On Monday, dragged down by a stronger dollar and rising U.S. Treasury yields, gold prices fell in quiet holiday-season trading. Oil prices remained under pressure due to the dollar hovering near a two-year high.
Gold Market Overview
On Monday, the gold market was under pressure as the U.S. Dollar Index climbed near a two-year high, coupled with rising U.S. Treasury yields. Gold briefly touched an intraday low of $2,608.08 per ounce before closing with a 0.27% decline at $2,613.70 per ounce.
Economic Data & Market Sentiment
- U.S. Economic Data: November durable goods orders showed robust growth, supported by strong machinery demand, while new home sales rebounded after hurricane disruptions. These indicators point to sustained economic resilience heading into year-end.
- Market Impacts: A stronger dollar, buoyed by economic data, and rising bond yields weighed on non-yielding assets like gold.
Marc Chandler, Chief Market Strategist at Bannockburn Global Forex, noted, “Until market sentiment turns more dovish than the Fed, the dollar is unlikely to weaken significantly.” Despite headwinds, gold remains on track for a 27% year-to-date gain, its best performance since 2010.
Dollar & Bond Yields
The U.S. Dollar Index (DXY) climbed 0.43% to 108.084, holding near a two-year high. Meanwhile, the 10-year Treasury yield rose 7.3 basis points to close at 4.597%, its highest since May 30. Both factors applied additional pressure on gold prices.
What to Watch Today
This week features limited economic data due to the holiday season. Key market closures:
- Christmas Eve: Markets, including bonds and gold, close early on December 24.
- Christmas Day: Full market holiday on December 25.
Traders will focus on price action within key technical levels as liquidity remains thin.
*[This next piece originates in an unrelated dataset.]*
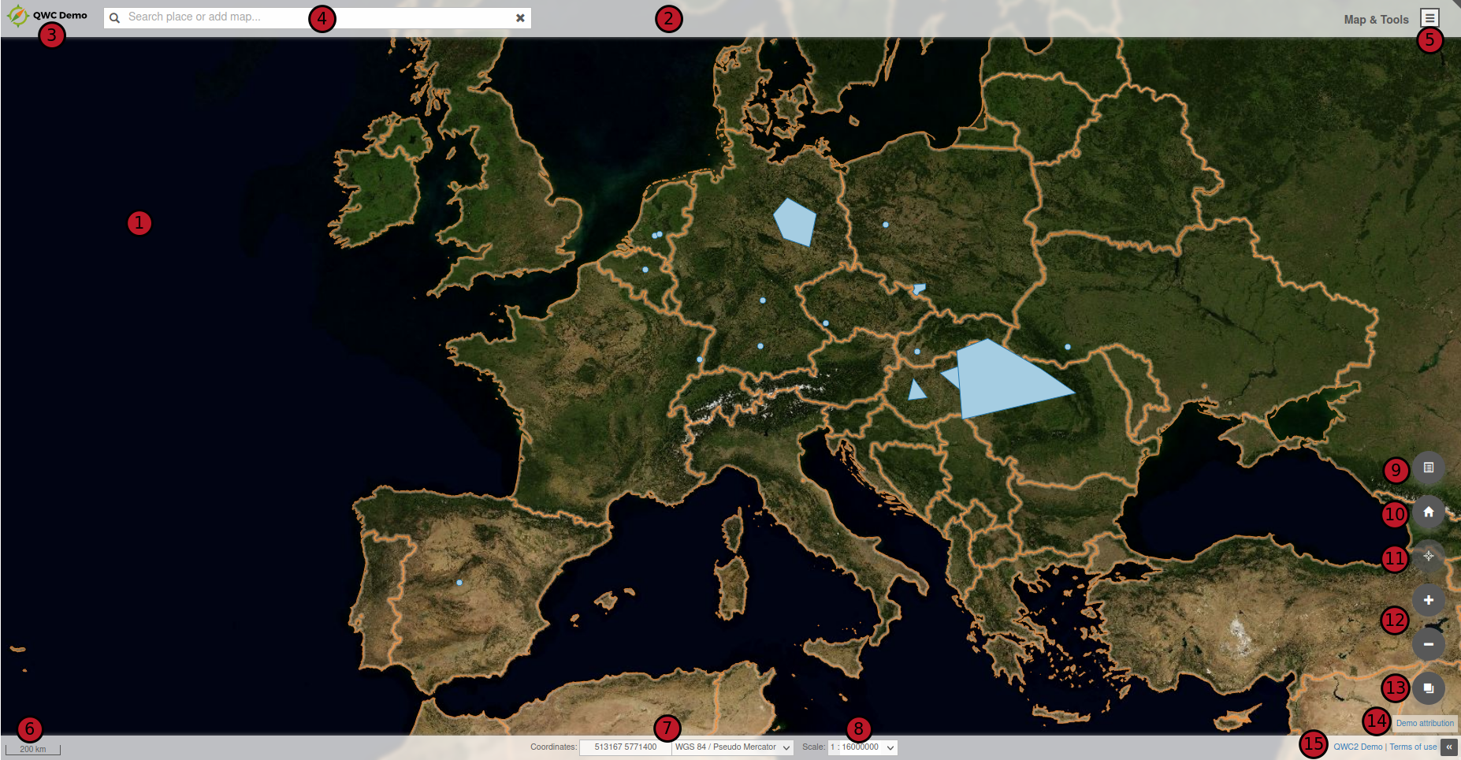Click the search magnifier icon
This screenshot has height=760, width=1461.
click(115, 17)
Technical Analysis of Gold
On Monday, gold exhibited a wide range of movements. Prices tested resistance near $2,633 before pulling back sharply, breaking support at $2,617 to touch an intraday low of $2,608. The daily candlestick showed a hanging man pattern, indicating strong resistance above $2,630. Despite the pullback, gold remains in a broader consolidation phase.
Today’s Focus & Strategy
- Trading Strategy: Focus on short positions during rebounds, with long positions on pullbacks as a secondary approach.
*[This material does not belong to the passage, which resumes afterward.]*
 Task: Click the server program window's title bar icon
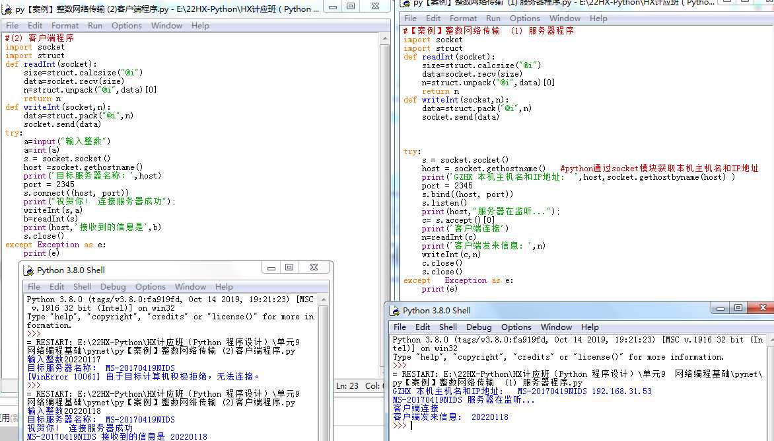point(404,3)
- Key Resistance: 2605-2610
- Key Support: 2575-2570
Oil Market Overview
On Monday, crude oil prices experienced declines, pressured by the U.S. dollar hovering near a two-year high and concerns over global supply. WTI February crude futures fell $0.22, or 0.31%, to settle at $69.24 per barrel. Brent February futures dropped $0.31, or 0.42%, to $72.63 per barrel.
Economic Data & Market Sentiment
- Stronger Dollar: The U.S. Dollar Index remained near its two-year high, eroding crude oil’s appeal in global markets.
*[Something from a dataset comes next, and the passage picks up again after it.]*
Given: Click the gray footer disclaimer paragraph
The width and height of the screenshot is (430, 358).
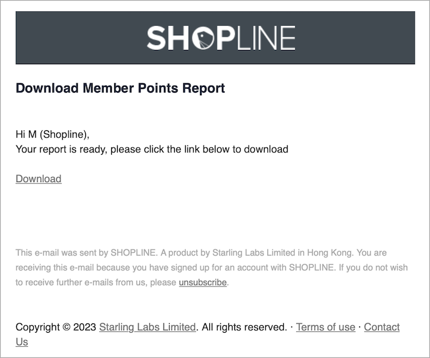Looking at the screenshot, I should click(x=212, y=267).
- Economic Concerns: Despite signs of easing inflation in the U.S., broader worries about global economic growth and oil demand persisted. Last week, WTI crude dropped 2.6%, while Brent crude declined 2.1%.
UBS analyst Giovanni Staunovo commented, “As the dollar strengthens, oil prices have surrendered earlier gains. Supply-side issues and global growth concerns continue to weigh on the market.”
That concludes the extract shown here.